Sunday, January 18, 2015

More and more economic war

President Maduro arrived in Caracas yesterday from his trip to China, Russia and several OPEC countries and declared that the opposition had attempted to sabotage his tour: “I knew that the right would go crazy once I had announced the tour. The first thing they tried to do was to sabotage the tour. [But] I had to do this tour, (…) the oligarchic right was not going to sabotage it.”

Maduro also assured that, in face of the economic war the government claims is being waged against Venezuela, the country needs to make “an economic transition to a productive socialism.” He therefore announced that he would be calling wholesale distributors to the presidential palace of Miraflores to make them sign an “ultimatum” to force them to stop hoarding basic products.

The web page Runrunes has published an interesting graphic showing the number of times the “economic war” has been mentioned.

According to Lisseth Boon from Runrunes the first time the term was mentioned was by Chávez in June 2, 2010. At that time the term referred to an economic war that would be waged against the bourgeoisie by the government. The term faded from use during 2011 and 2012 but resurged from January 2013 on. Since then the “economic war” has been mentioned 288.

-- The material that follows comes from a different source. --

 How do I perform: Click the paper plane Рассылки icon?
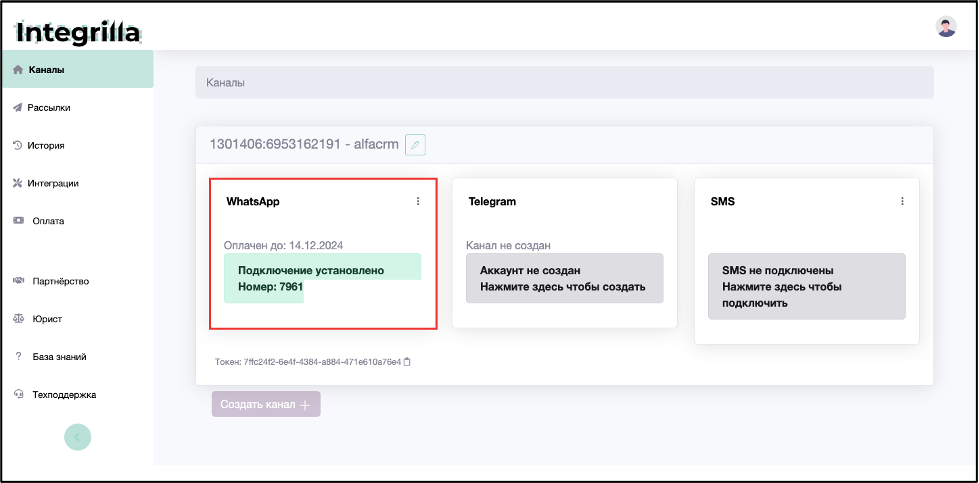[17, 107]
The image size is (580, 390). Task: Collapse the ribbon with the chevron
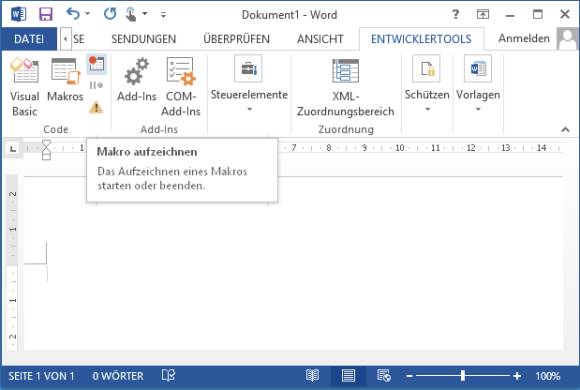(565, 129)
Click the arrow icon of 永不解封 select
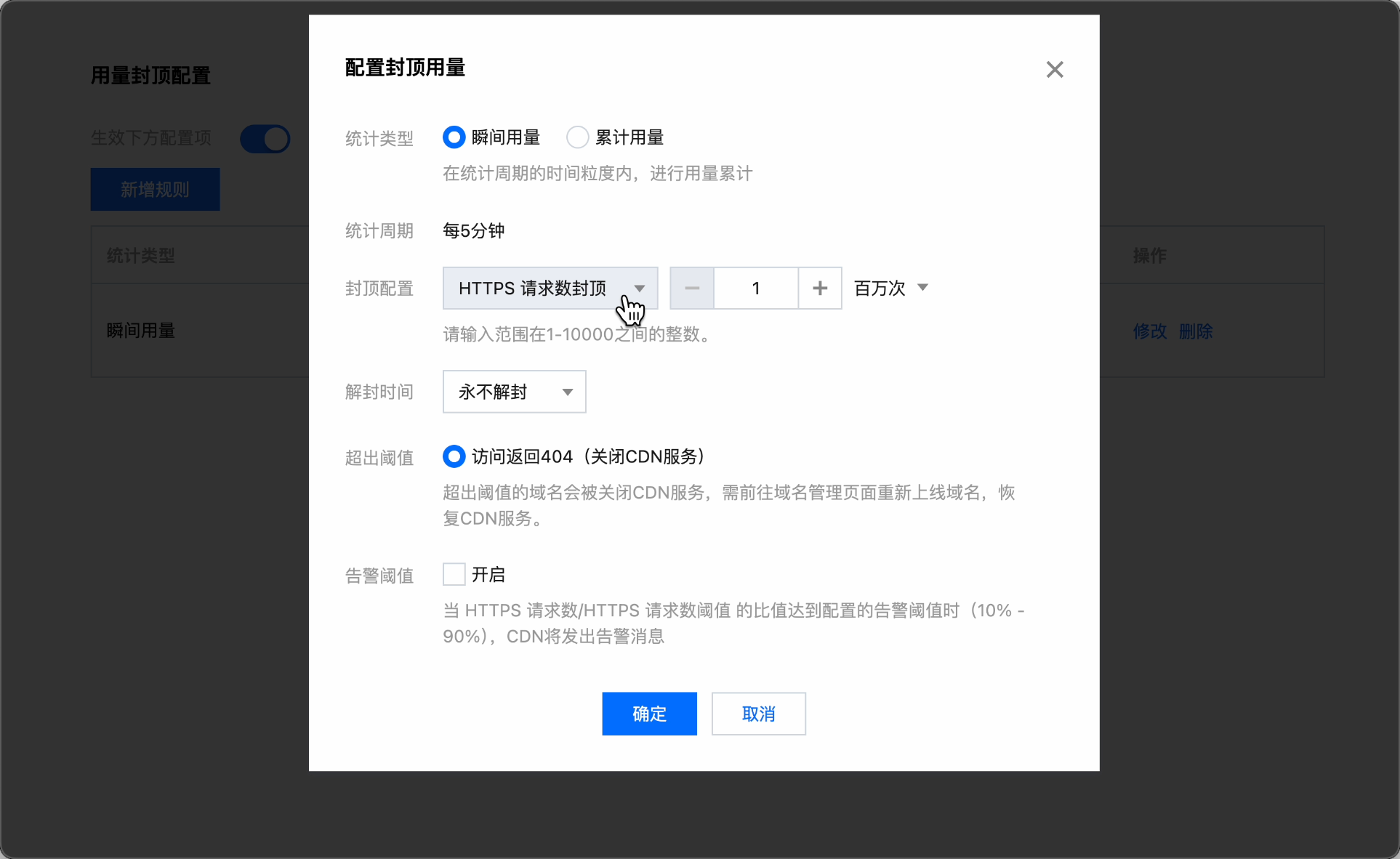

The Runrunes graphic is very good because it puts the times the “economic war” has been mentioned against a timetable with the main economic data for the different periods. However it’s very difficult to pinpoint what constitutes a “mention” of the term because, as can be seen in previous posts of this blog, many government officials of very diverse levels make declarations about different aspects of the “economic war”. Also, public media, such as AVN and the government funded Telesur, mention the term often.